Lecture 3 Flashcards (1)
Introduction
- This lecture focuses on transforming raw data into usable knowledge for analysis in SPSS.
- The goal is to clean and manipulate data obtained from sources like Qualtrics to ensure accurate and reliable results.
Data Cleaning: Garbage In, Garbage Out
- Principle: Clean data is crucial for generating meaningful insights; otherwise, the analysis will produce unreliable results.
- Raw Data: Keep the original, untouched data set separate from the working data.
- One set of raw data that you don't touch
- Another set of not so clean that you can manipulate and clean up.
Step 1: Removing Unnecessary Data
Excluding Participants Who Declined Participation
- Remove responses from individuals who indicated they did not want to participate.
- Process:
- Go to Data -> Select Cases.
- Use an IF condition to filter out participants who answered "no" to the participation question.
- Syntax example:
IF participant = 2 (where 2 represents "no"). - Execute the syntax to remove these cases.
Excluding Invariant Responses (Straight-liners)
- Identify and remove responses where participants provided the same answer for all questions, indicating a lack of attention.
- Respondent two and respondent four are invariant because there is no variation.
Excluding Rushers
- Identify and remove participants who completed the survey too quickly, suggesting they did not engage thoughtfully with the questions.
- Straight liners / invariants
- Rushers.
- Process:
- Create a new variable called "duration" to record the time taken to complete the survey.
- Calculate duration in minutes from seconds by dividing the duration in seconds by 60: Duration(minutes) = \frac{Duration(seconds)}{60}.
- Time in minutes is the durations in seconds divided by sixty, (\frac{seconds}{60} = minutes)

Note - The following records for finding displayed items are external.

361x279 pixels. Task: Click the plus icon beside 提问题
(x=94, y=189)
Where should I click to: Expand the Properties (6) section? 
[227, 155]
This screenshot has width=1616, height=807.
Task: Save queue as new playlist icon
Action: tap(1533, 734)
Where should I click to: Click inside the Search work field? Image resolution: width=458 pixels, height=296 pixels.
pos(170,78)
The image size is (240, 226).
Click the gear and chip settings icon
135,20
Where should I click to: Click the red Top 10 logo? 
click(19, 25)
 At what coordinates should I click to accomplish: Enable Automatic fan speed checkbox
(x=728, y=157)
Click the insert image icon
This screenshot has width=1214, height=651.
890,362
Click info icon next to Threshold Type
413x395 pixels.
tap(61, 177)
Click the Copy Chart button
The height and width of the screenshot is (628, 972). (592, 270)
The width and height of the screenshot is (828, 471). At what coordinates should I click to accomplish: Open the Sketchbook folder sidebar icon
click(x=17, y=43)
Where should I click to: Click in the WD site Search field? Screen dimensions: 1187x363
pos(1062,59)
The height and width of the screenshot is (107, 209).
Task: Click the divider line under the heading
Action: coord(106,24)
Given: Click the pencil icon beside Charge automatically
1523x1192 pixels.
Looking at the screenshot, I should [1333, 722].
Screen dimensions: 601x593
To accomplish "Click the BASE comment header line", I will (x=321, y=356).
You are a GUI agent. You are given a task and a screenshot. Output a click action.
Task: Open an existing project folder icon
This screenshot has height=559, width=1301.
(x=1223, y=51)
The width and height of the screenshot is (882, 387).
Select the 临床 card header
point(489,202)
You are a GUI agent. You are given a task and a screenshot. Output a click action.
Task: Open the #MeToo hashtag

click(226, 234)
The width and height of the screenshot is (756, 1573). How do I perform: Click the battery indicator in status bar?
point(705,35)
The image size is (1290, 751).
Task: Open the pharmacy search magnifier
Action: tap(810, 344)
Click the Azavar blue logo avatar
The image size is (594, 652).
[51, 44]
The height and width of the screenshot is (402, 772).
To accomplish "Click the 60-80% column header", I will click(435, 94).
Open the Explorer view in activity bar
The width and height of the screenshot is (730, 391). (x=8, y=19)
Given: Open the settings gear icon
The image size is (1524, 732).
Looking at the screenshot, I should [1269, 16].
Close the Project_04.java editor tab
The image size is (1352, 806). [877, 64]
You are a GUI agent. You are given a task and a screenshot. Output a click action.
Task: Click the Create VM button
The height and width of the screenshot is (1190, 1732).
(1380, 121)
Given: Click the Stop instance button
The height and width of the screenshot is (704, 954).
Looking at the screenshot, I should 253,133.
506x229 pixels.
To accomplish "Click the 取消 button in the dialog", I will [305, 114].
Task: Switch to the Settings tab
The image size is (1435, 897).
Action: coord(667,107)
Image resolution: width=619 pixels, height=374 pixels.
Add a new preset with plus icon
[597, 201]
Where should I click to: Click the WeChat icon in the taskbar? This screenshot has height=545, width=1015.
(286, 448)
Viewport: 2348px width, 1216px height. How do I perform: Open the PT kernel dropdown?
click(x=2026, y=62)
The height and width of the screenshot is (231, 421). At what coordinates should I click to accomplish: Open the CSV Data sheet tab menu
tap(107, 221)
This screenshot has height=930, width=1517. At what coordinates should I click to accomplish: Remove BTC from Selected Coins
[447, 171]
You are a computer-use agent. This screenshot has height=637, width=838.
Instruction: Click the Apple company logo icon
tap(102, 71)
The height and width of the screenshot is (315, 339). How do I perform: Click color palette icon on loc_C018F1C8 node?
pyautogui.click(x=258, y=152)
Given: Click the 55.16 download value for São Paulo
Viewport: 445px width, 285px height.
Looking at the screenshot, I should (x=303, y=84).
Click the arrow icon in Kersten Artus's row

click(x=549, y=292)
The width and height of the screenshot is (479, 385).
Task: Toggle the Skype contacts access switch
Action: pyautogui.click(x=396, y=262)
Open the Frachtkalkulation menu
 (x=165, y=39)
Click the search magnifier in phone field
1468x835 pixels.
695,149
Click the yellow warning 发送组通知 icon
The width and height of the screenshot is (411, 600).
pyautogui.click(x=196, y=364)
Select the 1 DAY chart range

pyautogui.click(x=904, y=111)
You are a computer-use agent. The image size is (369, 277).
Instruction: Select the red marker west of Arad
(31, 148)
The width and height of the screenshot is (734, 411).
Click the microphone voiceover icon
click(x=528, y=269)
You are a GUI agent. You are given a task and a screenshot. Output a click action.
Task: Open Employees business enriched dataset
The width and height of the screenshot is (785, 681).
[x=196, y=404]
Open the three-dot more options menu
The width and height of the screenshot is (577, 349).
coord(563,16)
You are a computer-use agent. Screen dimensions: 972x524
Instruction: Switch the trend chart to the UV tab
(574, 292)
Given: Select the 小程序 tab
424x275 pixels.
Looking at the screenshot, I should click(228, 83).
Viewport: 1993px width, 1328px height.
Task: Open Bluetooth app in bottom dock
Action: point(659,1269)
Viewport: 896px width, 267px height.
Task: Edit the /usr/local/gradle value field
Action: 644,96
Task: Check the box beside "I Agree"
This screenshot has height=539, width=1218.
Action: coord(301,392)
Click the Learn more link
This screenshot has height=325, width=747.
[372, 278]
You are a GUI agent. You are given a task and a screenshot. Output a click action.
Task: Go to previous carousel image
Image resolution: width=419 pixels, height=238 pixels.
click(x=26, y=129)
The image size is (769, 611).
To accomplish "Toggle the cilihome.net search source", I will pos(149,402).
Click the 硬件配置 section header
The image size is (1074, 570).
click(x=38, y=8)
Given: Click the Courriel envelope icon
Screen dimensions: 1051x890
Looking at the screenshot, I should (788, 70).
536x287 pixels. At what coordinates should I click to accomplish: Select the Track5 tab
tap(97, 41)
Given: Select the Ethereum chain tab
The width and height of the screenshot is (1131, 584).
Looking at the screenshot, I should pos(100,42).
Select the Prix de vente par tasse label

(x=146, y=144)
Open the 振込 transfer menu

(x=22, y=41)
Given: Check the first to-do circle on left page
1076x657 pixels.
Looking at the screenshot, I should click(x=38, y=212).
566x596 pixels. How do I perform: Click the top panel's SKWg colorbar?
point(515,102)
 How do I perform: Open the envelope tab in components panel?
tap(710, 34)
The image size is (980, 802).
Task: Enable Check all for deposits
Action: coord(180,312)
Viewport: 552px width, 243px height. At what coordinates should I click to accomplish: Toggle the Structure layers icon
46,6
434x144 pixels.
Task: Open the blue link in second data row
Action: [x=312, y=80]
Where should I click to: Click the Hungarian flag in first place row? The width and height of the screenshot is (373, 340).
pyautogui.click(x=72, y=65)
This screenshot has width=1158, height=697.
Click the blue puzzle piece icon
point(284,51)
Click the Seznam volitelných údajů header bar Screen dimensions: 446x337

- Establish a reasonable minimum time based on the survey's intended length (e.g., at least 5 minutes for a 15-20 minute survey).
- Remove responses with durations below this threshold.
Step 2: Handling Missing Data
Types of Missing Data
- Skipped questions: Participants saw the question but chose not to answer (indicated by a specific code, e.g., -99).
- Unseen questions: Participants did not reach the question due to early dropout or branching (indicated by a blank cell).
- Two types of missing.
- Saw question, but skipped.
- Didn't see question.
Coding Missing Values
- Define missing value codes in SPSS to ensure they are not included in calculations.
- Process:
- Go to Variable View.
- For each variable with missing data, specify the missing value code (e.g., -99) under the "Missing" column.
Step 3: Creating a Respondent ID Variable
- Generate a unique identification number for each respondent.
- Process:
- Compute a new variable named "respondent ID" using the
$CASENUM system variable, which represents the case number. - Syntax:
COMPUTE respondent_ID = $CASENUM. - Place the new variable at the beginning of the data set by inserting a new column and then running the compute command.
- Go to variable view, insert the variable where you want it, then run the computation.
Step 4: Reverse Coding
- Reverse code items where the scale is inverted to maintain consistency and ensure participants are paying attention.
- Reverse Coded to make sure they are paying attention.
- Process:
- Use the Recode into Different Variables function.
- For each reverse-coded item, assign new values such that:
- 1 becomes 7
- 2 becomes 6
- 3 becomes 5
- 4 stays 4
- 5 becomes 3
- 6 becomes 2
- 7 becomes 1
- Syntax example:
RECODE Q9_1 (1=7) (2=6) (3=5) (4=4) (5=3) (6=2) (7=1) INTO Q9_1_reversed.
Step 5: Standardizing Variables / Mean Centering
Mean Centering
- Adjust the scale by subtracting the midpoint value (e.g., 4 for a 7-point scale) from each response.
- Helps balance responses around a neutral point.
- Process:
- Compute a new variable by subtracting the mean value from the original variable.
- Syntax example:
COMPUTE Q9_2_centered = Q9_2 - 4 (for a scale of 1-7). - NewValue = OldValue - Mean
Standardizing (Z-Scores)
- Transform variables to a standard scale with a mean of 0 and a standard deviation of 1 using the formula: z = \frac{x - \mu}{\sigma}, where x is the observed value, \mu is the mean, and \sigma is the standard deviation.
- Enables direct comparison between variables with different scales (e.g., age and income).
- If you have scales of one to five and one to seven you need to normalize the data.
- Also, say you wanna compare age to income, but income is a large number with a wide range, and age is a smaller number with a tighter range - you can use standardizing to compare them.
- The person that's 65 is one standard deviation above the mean, and a person who's income is 120,000 is also one standard deviation above the mean, you can now directly compare.
- Process:
- Use descriptive statistics to get the mean and the standard deviation.